The Superior Court noted, however, that the subject contract included provisions clearly contrary to the Act. Id. at 5. Specifically, the contract provided for “14 days for rejections rather than 15 days, and 30 days after submission for payment rather than 45 days after approval.” Id. Nonetheless, Tocci submitted monthly applications for payment to IRIV pursuant to the contract. Id. Ultimately, seven applications were in dispute (Requisitions 20-26) and the court found that, even applying “the more defendant-friendly deadlines contained in the Act, IRIV failed to approve or reject the Requisitions within 15 days after submission, or within the following 45 days, when payment was due.” Id. Additionally, IRIV never provided a written rejection that “included an explanation of the factual and contractual basis for the rejection that was certified as made in good faith.” Id. at 5-6.
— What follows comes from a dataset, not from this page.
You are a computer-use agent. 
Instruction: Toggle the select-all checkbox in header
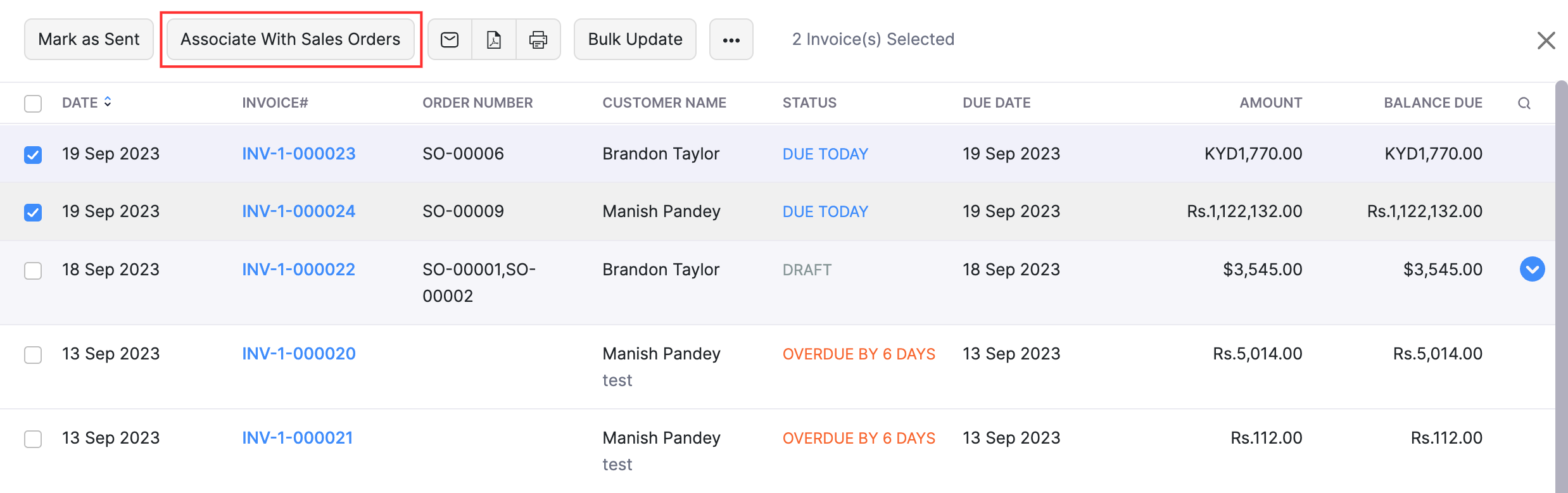[x=33, y=103]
The first question for the court was “whether the Act’s provisions governing progress payments control[led], or whether the Contract d[id].” Id. at 10. The court determined that the Act clearly controlled, supported by subsection (g), which waives or limits any provisions that are contrary to the Act. Id. at 10 (citing G.L. c. 149, 29E(g)).
Next, the court noted that Tocci’s complaint, specifically Count I for breach of contract, did not cite to the Act; however, the court found that it “makes no difference.” Id. at 11. According to the court, “Tocci’s failure to have cited the Act [did not] change the legal conclusion that the Act, by operation of law, supplemented the Contract, trumped any contrary provisions within it, and applie[d] in this case through common law contract principles.” Id. The court reasoned that, because the Act’s provisions controlled, “IRIV had a limited period prescribed under the Act to lodge specific objections, requirements that were both more generous and more exacting than those contained in the contract.” Id. The court concluded that “in light of the undisputed facts, IRIV did not reject the Requisitions in the time or manner prescribed by the Act” and, thus, the consequences pursuant to subsection (c) applied and the Requisitions were “deemed to be approved.” Id.
While IRIV had sent emails and a letter to Tocci regard a few of the disputed Requisitions, the court determined that such notice “did not suffice under the Act as a rejection of any of the Requisitions.” Id. at 12. According to the court, this was so because IRIV:
- Did not specifically reject a Requisition in dispute,
- Did not include an explanation of the factual and contractual basis for the rejection, and
- Did not include a certification that the rejection was made in good faith. Id.
Further, the court found IRIV’s argument that Tocci, by not requesting certification in good faith, waived the provisions of the Act, “simply erroneous.” Id. The court emphatically noted that the “Act’s provisions are mandatory and applicable . . . and reflect a public policy to ensure that contractors receive prompt payment, or prompt and complete notice of objections to payment requests, in large construction projects,” and that nothing supported the argument that the Legislature’s intent could be subverted through wavier. Id.
The takeaway from the Tocci Court is that Massachusetts Courts will likely enforce the Act per its terms. While other undefined issues remain, such as what happens if there is an egregious error in a payment application — will the statutory “deemed approval” still be given effect, it is wise for risk managers of owners, contractors, subcontractors to implement efforts to educate their project management teams about the Tocci decision and the Act. We will continue to update the Solid Foundation blog with updates to the Massachusetts Prompt Pay and Retainage Statutes.